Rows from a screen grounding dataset
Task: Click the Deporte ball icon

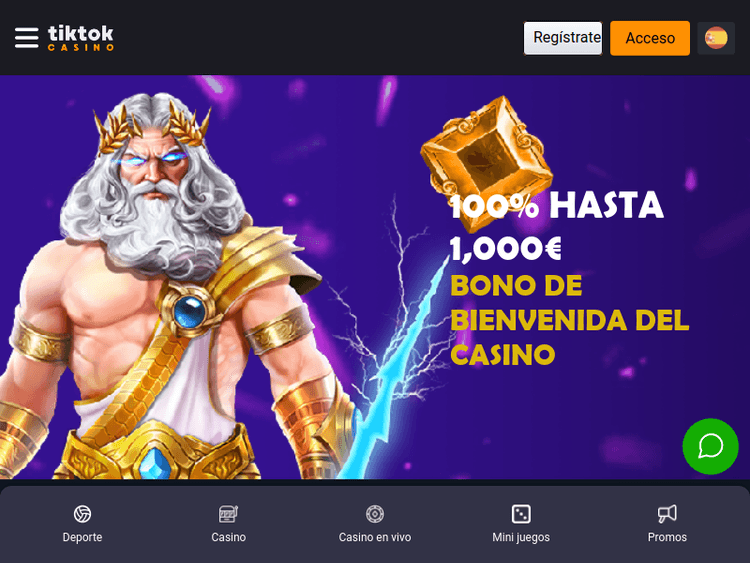Action: 82,514
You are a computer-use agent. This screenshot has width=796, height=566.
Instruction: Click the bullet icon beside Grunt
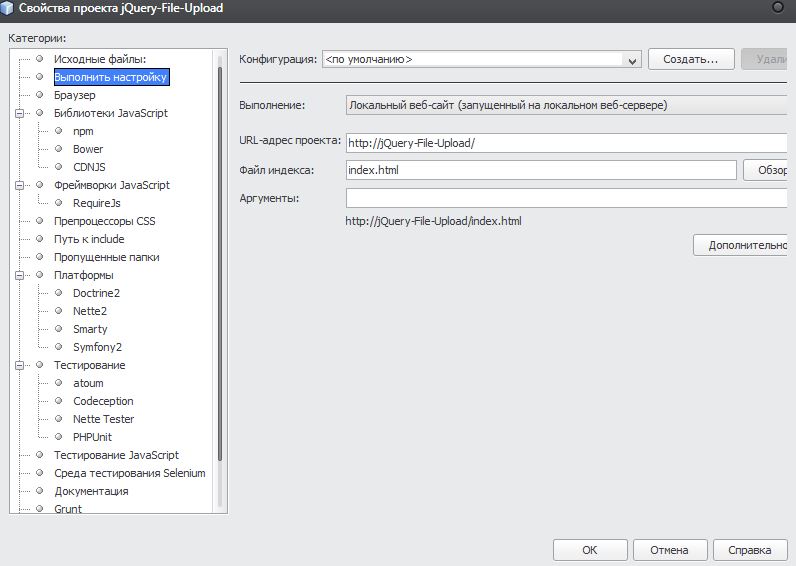40,509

=== Given task ===
Rewrite the material from the line containing "You are a computer-use" through its end, swapping "bullet icon" for "bullet marker" and changing nothing else. Omit the pictures.

=== Task result ===
You are a computer-use agent. This screenshot has width=796, height=566.
Instruction: Click the bullet marker beside Grunt
40,509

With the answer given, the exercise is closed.